L’Affaire Nevenka met également en lumière le manque d’empathie de la population de l’époque à l’égard de Nevenka Fernandez, puisque le maire accusé était apprécié par la population. Contrairement à l’ère post #MeToo où les victimes sont largement soutenues par l’opinion publique, ce n’était pas le cas dans les années 90, et particulièrement sur cette affaire. À travers son film, Icíar Bollaín souhaite "aider toutes les Nevenka du monde entier."
Pour camper le maire Ismael Alvarez, la cinéaste a choisi Urko Olazabal, qui avait déjà tourné pour elle dans son précédent long-métrage, Les Repentis (2021).
L’écriture du film avec sa co-scénariste Isa Campo a pris deux ans.
Si le titre Français est "L’Affaire Nevenka", il s’intitule en espagnol Soy Nevenka, qui fait référence au processus de la victime pour retrouver son identité, à mesure que le procès avance. En effet, après son agression, elle confie à son psychologue "Je ne me reconnais pas". En outre, au début du film, le maire Ismael Alvarez la surnomme "Quenka" pour "la diminuer, la réduire à une enfant", selon la réalisatrice. Le fait d’affirmer son nom haut et fort lui fait reprendre confiance.
Icíar Bollaín a privilégié la fiction au documentaire pour son film, afin de pouvoir "vivre l'histoire avec Nevenka, de ressentir sa terreur et son angoisse, à mesure qu'elle s'enfonce dans l'abus et qu'elle s'en libère", selon ses propos. Un défi pour elle, puisque Nevenka Fernandez est toujours vivante, et que la réalisatrice a donc dû être au plus près des faits, tout en inventant certains épisodes de sa vie afin de coller à la narration.
Icíar Bollaín et sa coscénariste Isa Campo se sont beaucoup documentées pour écrire le film. D’abord, elles ont rencontré à plusieurs reprises Nevenka, mais aussi ses amis, son psychologue de l’époque, son avocat et son compagnon, qui est devenu plus tard son mari. Mais ce n’est pas tout. Dans un souci de réalisme extrême, les deux femmes sont allées à Ponferrada où se sont déroulés les événements, afin d’interroger des fonctionnaires qui avaient travaillé avec elle, mais aussi des journalistes de l’époque. Enfin, elles ont eu accès à tous les documents du procès, ce qui a permis de rendre fidèlement compte des différentes plaidoiries, et de les retranscrire avec exactitude.
Icíar Bollaín a beaucoup travaillé sur la photographie du film, afin de choisir une palette de couleurs qui colle à l’époque. Le bleu accompagne ainsi Nevenka, tandis que des ocres et gris ont été choisis pour le reste du film.
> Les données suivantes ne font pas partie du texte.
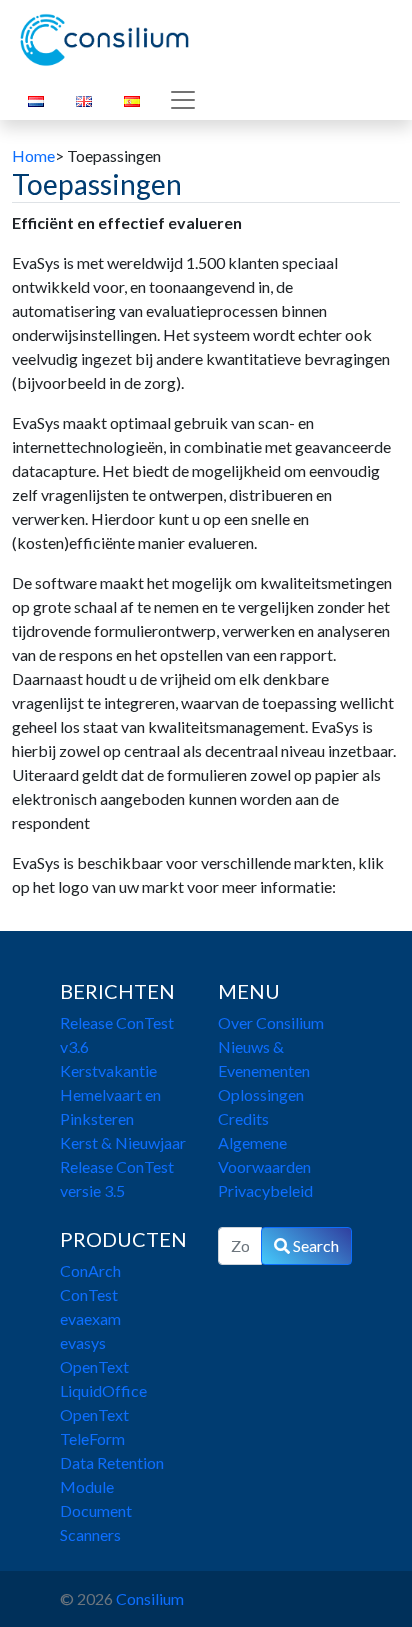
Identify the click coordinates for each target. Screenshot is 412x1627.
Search (314, 1245)
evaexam (90, 1318)
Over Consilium (271, 1022)
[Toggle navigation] (183, 100)
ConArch (90, 1270)
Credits (243, 1118)
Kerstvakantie (108, 1070)
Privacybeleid (265, 1190)
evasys (83, 1342)
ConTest (89, 1294)
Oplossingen (261, 1094)
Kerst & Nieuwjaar (123, 1142)
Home (33, 155)
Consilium (150, 1598)
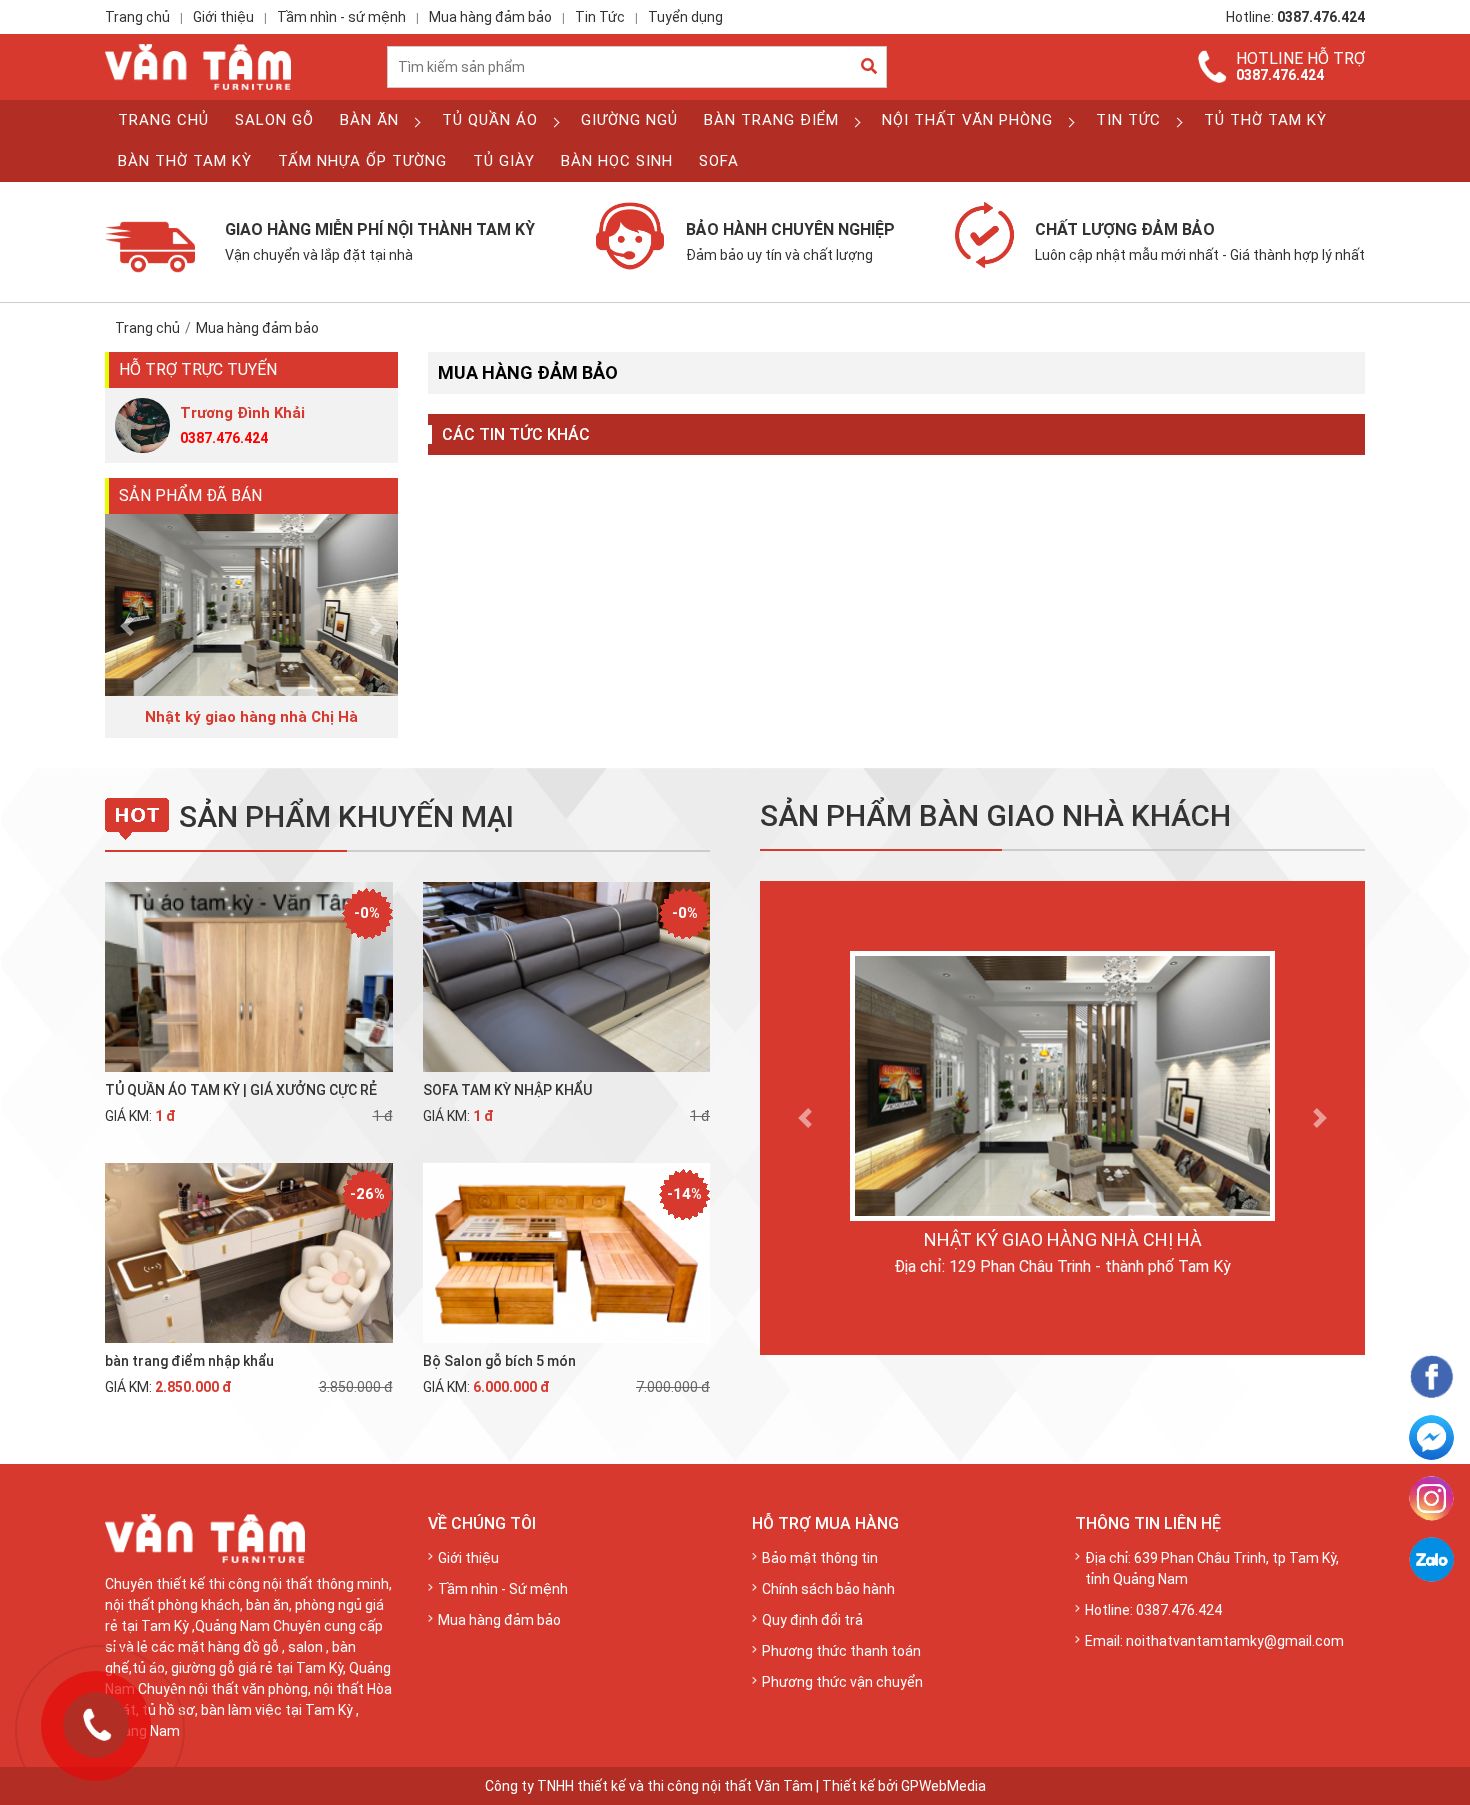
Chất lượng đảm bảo (1200, 241)
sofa (719, 161)
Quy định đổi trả (812, 1620)
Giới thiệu (223, 17)
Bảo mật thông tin (820, 1558)
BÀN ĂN (369, 120)
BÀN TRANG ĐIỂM (771, 120)
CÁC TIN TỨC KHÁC (516, 434)
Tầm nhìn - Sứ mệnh (503, 1589)
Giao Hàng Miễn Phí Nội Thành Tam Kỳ (380, 241)
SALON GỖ (274, 120)
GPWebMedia (943, 1786)
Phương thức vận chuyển (842, 1682)
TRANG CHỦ (163, 120)
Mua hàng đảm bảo (490, 17)
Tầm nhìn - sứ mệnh (341, 17)
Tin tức (1128, 120)
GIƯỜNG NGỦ (629, 120)
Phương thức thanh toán (841, 1651)
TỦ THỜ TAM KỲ (1265, 120)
Elle explique :
"C'était une manière de faire ressentir l'époque, mais aussi de maintenir une certaine homogénéité car le film comporte pas mal de scènes avec de nombreux figurants. Le film est porté par Nevenka et Ismael, mais il y a aussi une dimension chorale. Ils sont souvent entourés par de nombreux rôles secondaires dont les parents, les membres du conseil, l'avocat, les amis, le petit ami. […] Nous devions les contrôler sur le plan esthétique, de façon à avoir des images avec de la texture et obtenir un rendu cinématographique."
À l’origine, la scène d’ouverture durant laquelle on voit un carton noir avec seulement les crépitements d’un feu d’artifice et la respiration saccadée de l’héroïne devait être située à la fin du film. Cependant, en salle de montage, Icíar Bollaín a vu les choses autrement et a préféré la placer au tout début du film : "J'ai pensé que si l'on montrait son arrivée paniquée à son appartement, juste avant la scène avec l'avocat, cela nous aiderait à comprendre son état d'esprit perturbé et son trouble[…] En la déplaçant au début du film, l'ouverture devenait plus intrigante et puissante", conclut-elle.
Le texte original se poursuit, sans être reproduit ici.